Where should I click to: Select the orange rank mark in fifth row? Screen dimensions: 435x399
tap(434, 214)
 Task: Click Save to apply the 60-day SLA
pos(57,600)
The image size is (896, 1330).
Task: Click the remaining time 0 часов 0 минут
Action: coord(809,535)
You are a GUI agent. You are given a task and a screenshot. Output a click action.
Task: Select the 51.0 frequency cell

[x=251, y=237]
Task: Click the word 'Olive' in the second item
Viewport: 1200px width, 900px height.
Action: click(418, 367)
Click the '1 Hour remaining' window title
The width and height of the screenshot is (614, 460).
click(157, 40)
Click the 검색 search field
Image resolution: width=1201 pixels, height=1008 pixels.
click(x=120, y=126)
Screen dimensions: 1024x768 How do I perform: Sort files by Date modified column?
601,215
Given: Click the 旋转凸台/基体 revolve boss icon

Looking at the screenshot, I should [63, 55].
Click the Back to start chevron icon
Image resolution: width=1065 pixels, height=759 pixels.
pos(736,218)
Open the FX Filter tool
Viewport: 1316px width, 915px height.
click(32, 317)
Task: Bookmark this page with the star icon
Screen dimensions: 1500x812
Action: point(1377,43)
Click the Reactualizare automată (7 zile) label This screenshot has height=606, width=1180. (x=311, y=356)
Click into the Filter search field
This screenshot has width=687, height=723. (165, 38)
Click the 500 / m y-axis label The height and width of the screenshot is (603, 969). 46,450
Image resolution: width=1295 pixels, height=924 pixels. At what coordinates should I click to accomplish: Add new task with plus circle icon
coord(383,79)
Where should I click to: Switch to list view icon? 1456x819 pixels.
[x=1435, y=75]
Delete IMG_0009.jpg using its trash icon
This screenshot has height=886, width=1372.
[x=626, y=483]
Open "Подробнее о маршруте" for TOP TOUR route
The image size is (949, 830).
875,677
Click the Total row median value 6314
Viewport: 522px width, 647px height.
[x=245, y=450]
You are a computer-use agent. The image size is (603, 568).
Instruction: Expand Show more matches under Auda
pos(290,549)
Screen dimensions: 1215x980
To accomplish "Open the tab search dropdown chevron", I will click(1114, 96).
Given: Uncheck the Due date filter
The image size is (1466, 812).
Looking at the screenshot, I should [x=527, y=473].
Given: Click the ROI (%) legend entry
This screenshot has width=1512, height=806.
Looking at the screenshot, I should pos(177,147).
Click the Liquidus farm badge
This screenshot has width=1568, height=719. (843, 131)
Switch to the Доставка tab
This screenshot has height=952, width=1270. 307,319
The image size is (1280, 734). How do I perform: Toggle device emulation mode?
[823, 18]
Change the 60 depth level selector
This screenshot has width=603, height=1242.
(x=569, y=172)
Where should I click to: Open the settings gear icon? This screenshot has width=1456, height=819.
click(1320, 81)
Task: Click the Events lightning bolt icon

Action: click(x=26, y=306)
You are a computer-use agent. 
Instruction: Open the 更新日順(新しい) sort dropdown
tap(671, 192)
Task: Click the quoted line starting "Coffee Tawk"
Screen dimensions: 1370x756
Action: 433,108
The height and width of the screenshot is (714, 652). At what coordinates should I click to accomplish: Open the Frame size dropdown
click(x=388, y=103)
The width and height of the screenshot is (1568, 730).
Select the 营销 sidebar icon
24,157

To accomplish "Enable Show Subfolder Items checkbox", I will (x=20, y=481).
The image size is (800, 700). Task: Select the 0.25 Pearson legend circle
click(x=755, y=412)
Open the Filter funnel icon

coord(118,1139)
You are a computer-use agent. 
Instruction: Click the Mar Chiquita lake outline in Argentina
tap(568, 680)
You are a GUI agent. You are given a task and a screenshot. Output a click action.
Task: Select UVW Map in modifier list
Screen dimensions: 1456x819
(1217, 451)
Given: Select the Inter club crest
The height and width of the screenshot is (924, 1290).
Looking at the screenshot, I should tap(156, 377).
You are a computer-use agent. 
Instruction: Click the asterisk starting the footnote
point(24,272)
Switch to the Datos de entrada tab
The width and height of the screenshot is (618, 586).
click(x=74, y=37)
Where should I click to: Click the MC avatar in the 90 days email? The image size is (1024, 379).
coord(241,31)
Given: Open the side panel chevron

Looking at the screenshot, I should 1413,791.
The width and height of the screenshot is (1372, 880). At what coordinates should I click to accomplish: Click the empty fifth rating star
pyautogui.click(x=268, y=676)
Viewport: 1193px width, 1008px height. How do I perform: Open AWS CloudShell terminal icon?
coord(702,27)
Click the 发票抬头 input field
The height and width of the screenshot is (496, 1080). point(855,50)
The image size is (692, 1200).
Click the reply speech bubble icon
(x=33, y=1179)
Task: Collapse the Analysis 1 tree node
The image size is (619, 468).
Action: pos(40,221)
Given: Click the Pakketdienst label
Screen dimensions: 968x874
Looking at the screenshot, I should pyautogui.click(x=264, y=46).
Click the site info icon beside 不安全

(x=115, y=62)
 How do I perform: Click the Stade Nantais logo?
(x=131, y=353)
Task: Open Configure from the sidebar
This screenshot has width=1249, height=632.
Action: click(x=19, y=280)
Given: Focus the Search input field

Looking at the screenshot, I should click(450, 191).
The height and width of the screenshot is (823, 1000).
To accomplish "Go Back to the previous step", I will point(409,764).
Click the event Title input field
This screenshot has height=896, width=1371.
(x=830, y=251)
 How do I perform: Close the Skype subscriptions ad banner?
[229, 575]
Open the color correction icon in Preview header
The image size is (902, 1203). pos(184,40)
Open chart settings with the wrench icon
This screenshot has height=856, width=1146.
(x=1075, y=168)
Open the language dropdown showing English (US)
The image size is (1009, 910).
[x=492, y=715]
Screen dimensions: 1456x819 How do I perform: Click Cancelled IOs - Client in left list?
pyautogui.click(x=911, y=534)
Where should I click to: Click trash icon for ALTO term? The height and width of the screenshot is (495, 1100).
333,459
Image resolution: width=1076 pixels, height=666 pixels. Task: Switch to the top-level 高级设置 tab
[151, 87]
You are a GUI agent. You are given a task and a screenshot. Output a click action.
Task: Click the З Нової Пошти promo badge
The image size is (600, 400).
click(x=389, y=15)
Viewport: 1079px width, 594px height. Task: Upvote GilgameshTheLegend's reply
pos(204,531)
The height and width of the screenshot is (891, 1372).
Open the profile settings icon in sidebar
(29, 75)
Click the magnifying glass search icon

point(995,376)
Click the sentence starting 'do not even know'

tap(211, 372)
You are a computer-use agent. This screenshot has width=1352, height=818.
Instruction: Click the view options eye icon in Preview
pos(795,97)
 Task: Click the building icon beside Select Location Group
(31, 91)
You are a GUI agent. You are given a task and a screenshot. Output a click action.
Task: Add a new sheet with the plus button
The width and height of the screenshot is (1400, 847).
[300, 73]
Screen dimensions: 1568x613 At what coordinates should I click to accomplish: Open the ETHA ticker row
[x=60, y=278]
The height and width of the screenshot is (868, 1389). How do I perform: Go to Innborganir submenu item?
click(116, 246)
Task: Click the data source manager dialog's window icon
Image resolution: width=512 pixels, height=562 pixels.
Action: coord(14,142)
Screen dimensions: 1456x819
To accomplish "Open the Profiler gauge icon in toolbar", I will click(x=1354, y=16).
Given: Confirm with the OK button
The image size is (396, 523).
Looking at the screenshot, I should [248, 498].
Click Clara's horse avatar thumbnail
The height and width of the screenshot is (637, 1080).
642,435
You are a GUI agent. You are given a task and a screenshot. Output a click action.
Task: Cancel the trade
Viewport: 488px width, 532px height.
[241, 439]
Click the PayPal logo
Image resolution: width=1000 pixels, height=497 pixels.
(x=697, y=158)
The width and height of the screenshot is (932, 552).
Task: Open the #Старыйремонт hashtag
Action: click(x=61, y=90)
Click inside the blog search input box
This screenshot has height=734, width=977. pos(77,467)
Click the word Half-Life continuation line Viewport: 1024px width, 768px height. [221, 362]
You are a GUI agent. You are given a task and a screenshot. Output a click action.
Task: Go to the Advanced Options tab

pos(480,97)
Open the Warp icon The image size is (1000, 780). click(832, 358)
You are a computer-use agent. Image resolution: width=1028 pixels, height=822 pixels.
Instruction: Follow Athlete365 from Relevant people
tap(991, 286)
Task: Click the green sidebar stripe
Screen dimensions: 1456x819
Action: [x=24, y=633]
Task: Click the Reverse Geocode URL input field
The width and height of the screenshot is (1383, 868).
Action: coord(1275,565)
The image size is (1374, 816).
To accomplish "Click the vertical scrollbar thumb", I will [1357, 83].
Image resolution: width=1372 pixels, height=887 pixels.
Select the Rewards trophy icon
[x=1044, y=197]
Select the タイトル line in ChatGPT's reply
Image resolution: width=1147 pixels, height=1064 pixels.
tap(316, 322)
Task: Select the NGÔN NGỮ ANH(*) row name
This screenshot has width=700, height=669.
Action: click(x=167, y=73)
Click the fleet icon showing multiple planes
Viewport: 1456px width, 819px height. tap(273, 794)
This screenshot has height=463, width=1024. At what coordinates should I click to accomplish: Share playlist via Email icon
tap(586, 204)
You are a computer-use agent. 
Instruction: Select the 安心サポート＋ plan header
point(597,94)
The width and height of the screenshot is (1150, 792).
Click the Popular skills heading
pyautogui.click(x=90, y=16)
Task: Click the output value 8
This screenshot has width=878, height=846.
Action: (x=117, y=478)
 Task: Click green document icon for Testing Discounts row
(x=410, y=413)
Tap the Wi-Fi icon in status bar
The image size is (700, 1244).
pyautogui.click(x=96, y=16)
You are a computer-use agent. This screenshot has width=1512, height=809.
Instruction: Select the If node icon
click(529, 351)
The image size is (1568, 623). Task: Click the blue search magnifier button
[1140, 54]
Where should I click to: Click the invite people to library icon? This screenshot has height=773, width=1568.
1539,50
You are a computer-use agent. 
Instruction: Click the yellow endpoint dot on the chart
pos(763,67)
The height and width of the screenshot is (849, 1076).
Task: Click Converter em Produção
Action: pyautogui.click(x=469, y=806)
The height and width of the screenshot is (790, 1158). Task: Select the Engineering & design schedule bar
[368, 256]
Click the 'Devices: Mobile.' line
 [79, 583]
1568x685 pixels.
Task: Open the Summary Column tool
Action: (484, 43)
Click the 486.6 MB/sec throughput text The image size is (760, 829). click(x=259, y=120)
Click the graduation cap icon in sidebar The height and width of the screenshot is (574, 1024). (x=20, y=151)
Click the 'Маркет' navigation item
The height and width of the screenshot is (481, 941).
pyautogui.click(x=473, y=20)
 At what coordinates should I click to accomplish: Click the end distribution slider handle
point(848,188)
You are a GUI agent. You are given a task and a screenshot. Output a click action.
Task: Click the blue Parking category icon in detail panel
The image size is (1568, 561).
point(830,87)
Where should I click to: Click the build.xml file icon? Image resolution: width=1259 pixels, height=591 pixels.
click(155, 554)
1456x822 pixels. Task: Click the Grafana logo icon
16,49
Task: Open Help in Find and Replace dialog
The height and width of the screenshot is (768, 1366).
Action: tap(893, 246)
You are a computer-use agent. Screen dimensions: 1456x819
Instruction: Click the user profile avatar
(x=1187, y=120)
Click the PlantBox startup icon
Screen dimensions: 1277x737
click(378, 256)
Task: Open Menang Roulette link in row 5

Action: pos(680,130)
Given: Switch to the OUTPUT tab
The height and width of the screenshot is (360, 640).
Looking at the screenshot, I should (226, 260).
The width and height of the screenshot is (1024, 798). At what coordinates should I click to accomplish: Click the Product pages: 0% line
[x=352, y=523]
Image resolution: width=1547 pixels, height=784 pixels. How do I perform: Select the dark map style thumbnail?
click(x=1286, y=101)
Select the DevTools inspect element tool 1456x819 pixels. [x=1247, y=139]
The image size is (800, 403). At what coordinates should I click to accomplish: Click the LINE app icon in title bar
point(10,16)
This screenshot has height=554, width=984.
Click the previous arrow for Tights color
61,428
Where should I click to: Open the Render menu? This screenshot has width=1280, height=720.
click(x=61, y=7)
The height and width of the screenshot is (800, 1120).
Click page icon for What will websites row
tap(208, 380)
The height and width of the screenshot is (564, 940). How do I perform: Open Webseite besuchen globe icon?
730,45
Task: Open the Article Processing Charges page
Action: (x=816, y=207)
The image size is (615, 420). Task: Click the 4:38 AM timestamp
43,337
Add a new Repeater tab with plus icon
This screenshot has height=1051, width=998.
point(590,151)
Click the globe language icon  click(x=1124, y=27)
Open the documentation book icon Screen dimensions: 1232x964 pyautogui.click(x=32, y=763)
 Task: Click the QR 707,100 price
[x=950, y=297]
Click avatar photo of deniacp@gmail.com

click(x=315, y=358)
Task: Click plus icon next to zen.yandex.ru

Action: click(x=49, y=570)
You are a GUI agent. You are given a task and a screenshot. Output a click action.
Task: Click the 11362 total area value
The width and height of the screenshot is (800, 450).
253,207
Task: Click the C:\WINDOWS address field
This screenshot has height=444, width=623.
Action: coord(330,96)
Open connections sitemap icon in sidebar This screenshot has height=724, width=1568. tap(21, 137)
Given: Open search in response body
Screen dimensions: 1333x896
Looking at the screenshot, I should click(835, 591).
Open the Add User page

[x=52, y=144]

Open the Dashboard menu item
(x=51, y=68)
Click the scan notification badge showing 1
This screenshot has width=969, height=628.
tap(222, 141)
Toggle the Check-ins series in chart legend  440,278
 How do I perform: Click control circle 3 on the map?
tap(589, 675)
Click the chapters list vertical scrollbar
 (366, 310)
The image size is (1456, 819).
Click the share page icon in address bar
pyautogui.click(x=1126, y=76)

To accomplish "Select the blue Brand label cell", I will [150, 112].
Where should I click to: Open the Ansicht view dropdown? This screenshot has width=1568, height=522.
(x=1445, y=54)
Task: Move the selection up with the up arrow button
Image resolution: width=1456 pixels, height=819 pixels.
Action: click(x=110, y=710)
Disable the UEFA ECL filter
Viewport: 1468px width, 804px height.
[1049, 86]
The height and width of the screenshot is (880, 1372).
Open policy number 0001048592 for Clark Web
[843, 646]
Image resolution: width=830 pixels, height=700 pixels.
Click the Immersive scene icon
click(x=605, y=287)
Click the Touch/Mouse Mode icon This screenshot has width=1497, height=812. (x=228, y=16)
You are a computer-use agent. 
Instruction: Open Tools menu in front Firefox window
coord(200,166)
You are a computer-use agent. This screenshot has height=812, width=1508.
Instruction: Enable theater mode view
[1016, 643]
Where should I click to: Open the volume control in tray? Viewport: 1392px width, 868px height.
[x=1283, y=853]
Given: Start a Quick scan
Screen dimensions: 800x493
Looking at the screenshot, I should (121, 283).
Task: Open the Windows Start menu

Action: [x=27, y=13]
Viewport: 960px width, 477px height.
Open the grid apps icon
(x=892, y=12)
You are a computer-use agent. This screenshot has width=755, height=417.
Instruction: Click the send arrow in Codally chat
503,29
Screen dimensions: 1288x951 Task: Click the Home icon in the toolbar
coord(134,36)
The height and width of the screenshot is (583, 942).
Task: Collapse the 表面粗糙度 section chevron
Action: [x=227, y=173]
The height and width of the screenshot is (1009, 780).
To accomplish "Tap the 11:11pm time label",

══════════════════════════════

• _Exercise brief_
Copy the listing from its first line through the line that contains "coord(383,79)", keeping every line unchanged.

• _Response_
Where should I click to: Select the orange rank mark in fifth row? Screen dimensions: 435x399
tap(434, 214)
 Task: Click Save to apply the 60-day SLA
pos(57,600)
The image size is (896, 1330).
Task: Click the remaining time 0 часов 0 минут
Action: coord(809,535)
You are a GUI agent. You are given a task and a screenshot. Output a click action.
Task: Select the 51.0 frequency cell

[x=251, y=237]
Task: Click the word 'Olive' in the second item
Viewport: 1200px width, 900px height.
Action: click(418, 367)
Click the '1 Hour remaining' window title
The width and height of the screenshot is (614, 460).
click(157, 40)
Click the 검색 search field
Image resolution: width=1201 pixels, height=1008 pixels.
click(x=120, y=126)
Screen dimensions: 1024x768 How do I perform: Sort files by Date modified column?
601,215
Given: Click the 旋转凸台/基体 revolve boss icon

Looking at the screenshot, I should [63, 55].
Click the Back to start chevron icon
Image resolution: width=1065 pixels, height=759 pixels.
pos(736,218)
Open the FX Filter tool
Viewport: 1316px width, 915px height.
click(32, 317)
Task: Bookmark this page with the star icon
Screen dimensions: 1500x812
Action: point(1377,43)
Click the Reactualizare automată (7 zile) label This screenshot has height=606, width=1180. (x=311, y=356)
Click into the Filter search field
This screenshot has width=687, height=723. (165, 38)
Click the 500 / m y-axis label The height and width of the screenshot is (603, 969). 46,450
Image resolution: width=1295 pixels, height=924 pixels. At what coordinates should I click to accomplish: Add new task with plus circle icon
coord(383,79)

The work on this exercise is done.